Wayne State University

Add An Event

Main Events Calendar

Warning Icon This event is in the past.
February 4, 2011 | 8:30 a.m. - 5:30 p.m.
Category: Student Activity
Location: Spencer M. Partrich Auditorium | Map
471 W. Palmer
Detroit, MI 48202
Cost: Free

The symposium will address some of the major legal issues presented by the attacks of September 11, 2001. Specifically, the symposium will explore the role of executive power and counterterrorism efforts, privitization of military operations, the intersection of counterterrorism efforts and civil liberties, and the legal ramifications of Guantanamo.

Jeffrey Rosen – Keynote Speaker
Jeffrey Rosen is a professor of law at George Washington University, the legal affairs editor of The New Republic, and a nonresident Senior Fellow at the Brookings Institution.

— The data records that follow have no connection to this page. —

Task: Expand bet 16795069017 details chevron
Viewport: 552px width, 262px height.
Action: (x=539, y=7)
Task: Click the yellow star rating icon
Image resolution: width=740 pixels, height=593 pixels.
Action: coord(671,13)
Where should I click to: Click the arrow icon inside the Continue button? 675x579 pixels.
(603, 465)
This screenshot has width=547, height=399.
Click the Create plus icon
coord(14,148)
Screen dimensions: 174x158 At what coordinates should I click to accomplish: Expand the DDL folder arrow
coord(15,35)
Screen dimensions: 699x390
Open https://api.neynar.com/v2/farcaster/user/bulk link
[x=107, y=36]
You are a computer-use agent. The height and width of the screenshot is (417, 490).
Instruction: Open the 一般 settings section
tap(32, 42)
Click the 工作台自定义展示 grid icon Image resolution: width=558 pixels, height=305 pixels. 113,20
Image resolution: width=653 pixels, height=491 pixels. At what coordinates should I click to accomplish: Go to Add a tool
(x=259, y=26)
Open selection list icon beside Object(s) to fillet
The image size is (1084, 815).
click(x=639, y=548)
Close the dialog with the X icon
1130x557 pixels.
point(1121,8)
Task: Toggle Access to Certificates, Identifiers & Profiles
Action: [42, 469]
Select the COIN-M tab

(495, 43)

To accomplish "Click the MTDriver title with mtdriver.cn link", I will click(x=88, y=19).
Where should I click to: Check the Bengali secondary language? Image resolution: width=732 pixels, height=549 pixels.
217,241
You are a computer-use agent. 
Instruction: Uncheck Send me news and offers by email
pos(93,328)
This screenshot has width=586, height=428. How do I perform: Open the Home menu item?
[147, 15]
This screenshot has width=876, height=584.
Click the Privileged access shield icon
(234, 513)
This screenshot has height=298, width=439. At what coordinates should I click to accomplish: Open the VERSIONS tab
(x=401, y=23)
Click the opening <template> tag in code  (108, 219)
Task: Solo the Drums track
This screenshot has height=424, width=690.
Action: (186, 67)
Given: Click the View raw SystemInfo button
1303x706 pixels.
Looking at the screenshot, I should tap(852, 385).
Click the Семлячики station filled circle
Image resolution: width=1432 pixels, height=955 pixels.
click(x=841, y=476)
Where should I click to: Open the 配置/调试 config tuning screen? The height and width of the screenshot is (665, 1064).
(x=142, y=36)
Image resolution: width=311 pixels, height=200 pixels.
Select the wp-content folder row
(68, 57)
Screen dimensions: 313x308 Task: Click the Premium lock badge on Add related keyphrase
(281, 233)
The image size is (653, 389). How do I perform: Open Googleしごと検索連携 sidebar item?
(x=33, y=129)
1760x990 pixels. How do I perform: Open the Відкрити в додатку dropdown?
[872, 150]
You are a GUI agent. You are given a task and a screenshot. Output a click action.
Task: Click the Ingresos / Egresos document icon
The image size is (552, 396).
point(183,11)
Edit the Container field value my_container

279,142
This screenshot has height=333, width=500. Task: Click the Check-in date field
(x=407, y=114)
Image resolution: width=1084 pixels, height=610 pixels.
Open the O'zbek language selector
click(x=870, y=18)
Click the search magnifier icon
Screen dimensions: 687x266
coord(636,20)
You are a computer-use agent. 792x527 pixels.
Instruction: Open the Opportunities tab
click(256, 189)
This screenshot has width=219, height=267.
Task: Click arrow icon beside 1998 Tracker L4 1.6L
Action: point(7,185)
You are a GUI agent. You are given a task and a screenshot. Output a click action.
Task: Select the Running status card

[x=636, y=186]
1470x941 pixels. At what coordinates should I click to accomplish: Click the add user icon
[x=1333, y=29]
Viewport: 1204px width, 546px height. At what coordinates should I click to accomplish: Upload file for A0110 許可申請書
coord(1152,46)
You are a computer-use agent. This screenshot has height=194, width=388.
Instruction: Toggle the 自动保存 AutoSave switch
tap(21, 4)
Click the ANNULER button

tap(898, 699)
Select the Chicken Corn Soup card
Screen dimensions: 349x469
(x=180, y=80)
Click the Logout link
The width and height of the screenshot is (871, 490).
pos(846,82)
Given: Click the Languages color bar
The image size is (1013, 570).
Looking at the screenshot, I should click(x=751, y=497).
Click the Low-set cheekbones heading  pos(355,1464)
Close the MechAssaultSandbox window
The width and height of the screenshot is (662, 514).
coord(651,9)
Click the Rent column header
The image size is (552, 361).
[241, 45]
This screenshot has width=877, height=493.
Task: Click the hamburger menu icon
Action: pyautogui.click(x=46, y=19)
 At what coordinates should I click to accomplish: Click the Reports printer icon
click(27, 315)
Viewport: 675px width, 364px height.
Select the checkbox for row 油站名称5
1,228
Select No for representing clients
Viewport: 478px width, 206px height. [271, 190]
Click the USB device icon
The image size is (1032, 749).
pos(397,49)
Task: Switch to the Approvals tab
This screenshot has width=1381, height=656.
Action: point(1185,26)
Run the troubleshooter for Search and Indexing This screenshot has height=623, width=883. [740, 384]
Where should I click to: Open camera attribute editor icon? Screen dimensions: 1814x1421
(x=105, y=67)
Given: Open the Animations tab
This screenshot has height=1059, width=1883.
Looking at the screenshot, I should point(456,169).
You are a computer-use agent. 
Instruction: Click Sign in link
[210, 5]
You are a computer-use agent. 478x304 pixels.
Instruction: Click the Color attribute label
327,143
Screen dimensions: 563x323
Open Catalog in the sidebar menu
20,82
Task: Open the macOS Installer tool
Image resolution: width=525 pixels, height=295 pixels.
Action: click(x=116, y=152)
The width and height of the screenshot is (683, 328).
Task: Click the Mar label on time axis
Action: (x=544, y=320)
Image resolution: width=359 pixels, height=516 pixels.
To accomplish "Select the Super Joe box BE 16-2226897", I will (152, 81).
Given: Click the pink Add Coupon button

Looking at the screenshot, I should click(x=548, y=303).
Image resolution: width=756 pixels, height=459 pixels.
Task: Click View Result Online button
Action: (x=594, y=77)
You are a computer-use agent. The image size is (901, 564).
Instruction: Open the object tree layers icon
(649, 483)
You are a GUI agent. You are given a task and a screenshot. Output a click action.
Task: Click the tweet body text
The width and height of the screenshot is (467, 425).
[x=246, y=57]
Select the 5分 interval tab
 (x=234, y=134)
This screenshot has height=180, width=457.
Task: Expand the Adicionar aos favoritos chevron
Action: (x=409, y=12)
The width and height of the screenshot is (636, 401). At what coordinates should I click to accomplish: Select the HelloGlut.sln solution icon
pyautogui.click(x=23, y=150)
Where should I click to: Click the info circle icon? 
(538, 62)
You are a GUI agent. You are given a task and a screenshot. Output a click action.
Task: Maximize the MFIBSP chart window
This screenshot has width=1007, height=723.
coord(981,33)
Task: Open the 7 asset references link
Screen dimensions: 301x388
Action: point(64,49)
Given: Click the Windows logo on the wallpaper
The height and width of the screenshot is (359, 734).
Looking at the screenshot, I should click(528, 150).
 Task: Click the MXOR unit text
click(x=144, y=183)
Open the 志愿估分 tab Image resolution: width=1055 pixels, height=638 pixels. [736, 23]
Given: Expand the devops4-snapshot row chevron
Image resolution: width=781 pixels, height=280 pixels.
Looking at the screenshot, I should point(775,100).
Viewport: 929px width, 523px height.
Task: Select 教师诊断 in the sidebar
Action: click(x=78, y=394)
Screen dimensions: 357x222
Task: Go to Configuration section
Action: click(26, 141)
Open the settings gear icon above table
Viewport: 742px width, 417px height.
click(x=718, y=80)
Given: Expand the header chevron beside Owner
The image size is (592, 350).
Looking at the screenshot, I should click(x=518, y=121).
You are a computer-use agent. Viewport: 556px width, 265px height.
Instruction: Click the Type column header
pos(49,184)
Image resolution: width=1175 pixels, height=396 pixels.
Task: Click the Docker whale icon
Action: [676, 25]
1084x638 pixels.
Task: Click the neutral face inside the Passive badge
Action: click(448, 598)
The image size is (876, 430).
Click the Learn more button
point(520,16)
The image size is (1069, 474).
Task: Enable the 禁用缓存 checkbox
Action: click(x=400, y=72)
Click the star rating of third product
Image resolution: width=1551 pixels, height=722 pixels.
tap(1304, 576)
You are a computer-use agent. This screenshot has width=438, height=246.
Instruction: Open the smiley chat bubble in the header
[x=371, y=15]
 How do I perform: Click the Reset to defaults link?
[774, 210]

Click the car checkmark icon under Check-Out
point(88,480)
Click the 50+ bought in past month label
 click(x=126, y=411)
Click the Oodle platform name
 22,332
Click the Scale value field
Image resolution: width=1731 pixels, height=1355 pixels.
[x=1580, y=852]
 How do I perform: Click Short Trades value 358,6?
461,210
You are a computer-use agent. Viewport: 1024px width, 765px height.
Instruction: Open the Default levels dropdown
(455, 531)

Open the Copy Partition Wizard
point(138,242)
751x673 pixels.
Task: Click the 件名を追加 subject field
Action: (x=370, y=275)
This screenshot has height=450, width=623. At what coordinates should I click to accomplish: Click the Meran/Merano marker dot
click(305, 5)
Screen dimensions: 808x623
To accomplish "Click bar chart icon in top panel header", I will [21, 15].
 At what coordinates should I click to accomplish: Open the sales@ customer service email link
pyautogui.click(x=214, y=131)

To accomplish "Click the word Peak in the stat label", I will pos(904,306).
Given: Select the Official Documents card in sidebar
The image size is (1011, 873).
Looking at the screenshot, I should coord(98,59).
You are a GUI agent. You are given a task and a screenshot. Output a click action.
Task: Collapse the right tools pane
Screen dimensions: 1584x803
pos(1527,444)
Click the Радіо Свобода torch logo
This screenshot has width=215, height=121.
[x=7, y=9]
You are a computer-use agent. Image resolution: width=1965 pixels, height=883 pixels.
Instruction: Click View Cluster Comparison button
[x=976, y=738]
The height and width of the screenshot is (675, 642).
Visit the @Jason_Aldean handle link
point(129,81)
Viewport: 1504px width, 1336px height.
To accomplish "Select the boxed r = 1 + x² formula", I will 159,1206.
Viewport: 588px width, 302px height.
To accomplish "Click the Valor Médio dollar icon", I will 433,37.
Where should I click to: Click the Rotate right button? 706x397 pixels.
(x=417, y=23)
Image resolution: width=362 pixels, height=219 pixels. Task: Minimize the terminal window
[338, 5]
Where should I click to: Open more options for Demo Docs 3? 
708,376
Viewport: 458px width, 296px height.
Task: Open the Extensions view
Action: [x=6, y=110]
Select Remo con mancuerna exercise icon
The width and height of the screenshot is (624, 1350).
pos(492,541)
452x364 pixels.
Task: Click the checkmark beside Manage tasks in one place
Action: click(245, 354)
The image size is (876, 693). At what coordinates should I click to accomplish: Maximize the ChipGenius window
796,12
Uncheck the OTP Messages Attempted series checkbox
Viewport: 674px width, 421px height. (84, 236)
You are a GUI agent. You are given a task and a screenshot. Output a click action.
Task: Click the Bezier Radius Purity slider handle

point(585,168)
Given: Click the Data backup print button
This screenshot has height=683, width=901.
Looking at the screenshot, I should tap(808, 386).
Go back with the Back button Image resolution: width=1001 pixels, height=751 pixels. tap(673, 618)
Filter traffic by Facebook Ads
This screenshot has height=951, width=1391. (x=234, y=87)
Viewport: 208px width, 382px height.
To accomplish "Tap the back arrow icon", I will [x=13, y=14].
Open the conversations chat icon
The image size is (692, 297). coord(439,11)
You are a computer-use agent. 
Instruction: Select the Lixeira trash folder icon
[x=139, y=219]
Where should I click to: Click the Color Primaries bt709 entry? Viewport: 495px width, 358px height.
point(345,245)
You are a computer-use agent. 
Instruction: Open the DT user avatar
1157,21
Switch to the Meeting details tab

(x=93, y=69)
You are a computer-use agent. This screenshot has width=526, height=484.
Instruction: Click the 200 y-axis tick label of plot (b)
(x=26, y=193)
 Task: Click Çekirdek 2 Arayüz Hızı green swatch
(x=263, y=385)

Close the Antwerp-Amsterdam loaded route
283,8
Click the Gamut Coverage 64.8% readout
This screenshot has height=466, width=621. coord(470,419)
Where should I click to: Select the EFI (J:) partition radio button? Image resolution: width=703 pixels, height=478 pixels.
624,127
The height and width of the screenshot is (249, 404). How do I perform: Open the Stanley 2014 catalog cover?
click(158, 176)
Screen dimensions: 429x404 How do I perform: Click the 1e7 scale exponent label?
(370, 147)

His most recent book is The Supreme Court: The Personalities and Rivalries that Defined America, the bestselling companion book to the PBS series on the Supreme Court. He is also the author of The Most Democratic Branch, The Naked Crowd, and The Unwanted Gaze, which The New York Times called “the definitive text in privacy perils in the digital age.” His essays and commentaries have appeared in the New York Times Magazine, The Atlantic Monthly, on National Public Radio, and in The New Yorker, where he has been a staff writer. The Chicago Tribune named him one of the ten best magazine journalists in America and the L.A. Times called him “the nation’s most widely read and influential legal commentator.”

Additional Speakers

Professor Paul Dubinsky
Paul Dubinsky began his law career as a law clerk to the Hon. Jon O. Newman of the U.S. Court of Appeals for the Second Circuit. Dubinsky then became an associate at the firm of Wilmer Cutler and Pickering (now Wilmer Hale). Before coming to Wayne Law in 2005, Dubinsky was an associate professor at New York Law School and an adjunct professor at Georgetown University Law Center. From 1996 to 1997, he served as associate director of the Allard K. Lowenstein International Human Rights Clinic and associate director of the Orville H. Schell Jr. Center for International Human Rights at Yale Law School. As an International Affairs Fellow of the Council on Foreign Relations, Dubinsky was a member of the U.S. delegation to the Hague Conference on Private International Law during negotiations that culminated in the Hague Choice-of-Court Convention. This past March, he delivered the Justice K.T. Desai Memorial Lecture at the Bombay High Court in Mumbai, India, and for the past two years he has taught summer courses (most recently Comparative National Security Law) at Bar-Ilan University in Israel. Dubinsky currently serves on the executive committee of the American branch of the International Law Association and on the U.S. Secretary of State’s Advisory Committee on Private International Law. He serves also on the executive editorial board of the American Journal of Comparative Law and as a reporter for the 2010 International Congress of Comparative Law.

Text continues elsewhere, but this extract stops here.